* Problem to work on *
Search the data for the word "will" and copy every line where it occurs.

* Data provided *

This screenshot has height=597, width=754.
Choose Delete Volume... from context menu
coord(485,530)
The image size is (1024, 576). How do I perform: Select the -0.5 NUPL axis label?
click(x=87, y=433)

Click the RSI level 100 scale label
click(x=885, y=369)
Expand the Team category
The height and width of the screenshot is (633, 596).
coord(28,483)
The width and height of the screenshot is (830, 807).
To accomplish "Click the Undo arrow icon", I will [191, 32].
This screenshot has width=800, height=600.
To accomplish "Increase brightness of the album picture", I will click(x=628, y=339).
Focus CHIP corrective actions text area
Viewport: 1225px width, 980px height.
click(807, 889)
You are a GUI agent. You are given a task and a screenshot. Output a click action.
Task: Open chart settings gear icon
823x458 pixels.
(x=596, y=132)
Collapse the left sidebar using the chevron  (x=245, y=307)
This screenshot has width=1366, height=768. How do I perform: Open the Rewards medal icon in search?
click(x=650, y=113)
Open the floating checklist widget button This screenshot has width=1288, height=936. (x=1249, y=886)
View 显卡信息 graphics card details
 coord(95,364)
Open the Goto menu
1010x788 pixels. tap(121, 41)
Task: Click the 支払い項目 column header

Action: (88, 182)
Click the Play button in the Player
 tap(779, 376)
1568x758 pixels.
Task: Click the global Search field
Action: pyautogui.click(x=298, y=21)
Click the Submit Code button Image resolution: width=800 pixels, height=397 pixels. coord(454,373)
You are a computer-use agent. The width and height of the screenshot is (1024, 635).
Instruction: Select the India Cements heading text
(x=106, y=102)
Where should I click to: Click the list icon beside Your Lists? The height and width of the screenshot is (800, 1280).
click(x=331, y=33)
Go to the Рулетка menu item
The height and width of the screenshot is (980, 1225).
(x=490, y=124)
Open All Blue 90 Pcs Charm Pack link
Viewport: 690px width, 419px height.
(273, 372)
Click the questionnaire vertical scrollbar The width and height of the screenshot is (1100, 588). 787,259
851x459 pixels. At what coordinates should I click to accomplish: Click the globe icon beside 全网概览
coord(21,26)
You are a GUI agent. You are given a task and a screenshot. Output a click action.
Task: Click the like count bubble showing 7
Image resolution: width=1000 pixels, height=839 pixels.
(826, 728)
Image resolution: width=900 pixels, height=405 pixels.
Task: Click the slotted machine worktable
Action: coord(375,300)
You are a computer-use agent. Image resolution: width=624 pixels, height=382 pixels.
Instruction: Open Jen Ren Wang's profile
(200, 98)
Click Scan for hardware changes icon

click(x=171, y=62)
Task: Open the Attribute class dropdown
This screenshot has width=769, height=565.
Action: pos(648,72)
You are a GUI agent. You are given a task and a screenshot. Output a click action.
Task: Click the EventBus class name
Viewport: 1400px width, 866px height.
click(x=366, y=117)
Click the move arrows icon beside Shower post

* Exercise result *
To accomplish "Click the Undo arrow icon", I will [191, 32].
To accomplish "Increase brightness of the album picture", I will click(x=628, y=339).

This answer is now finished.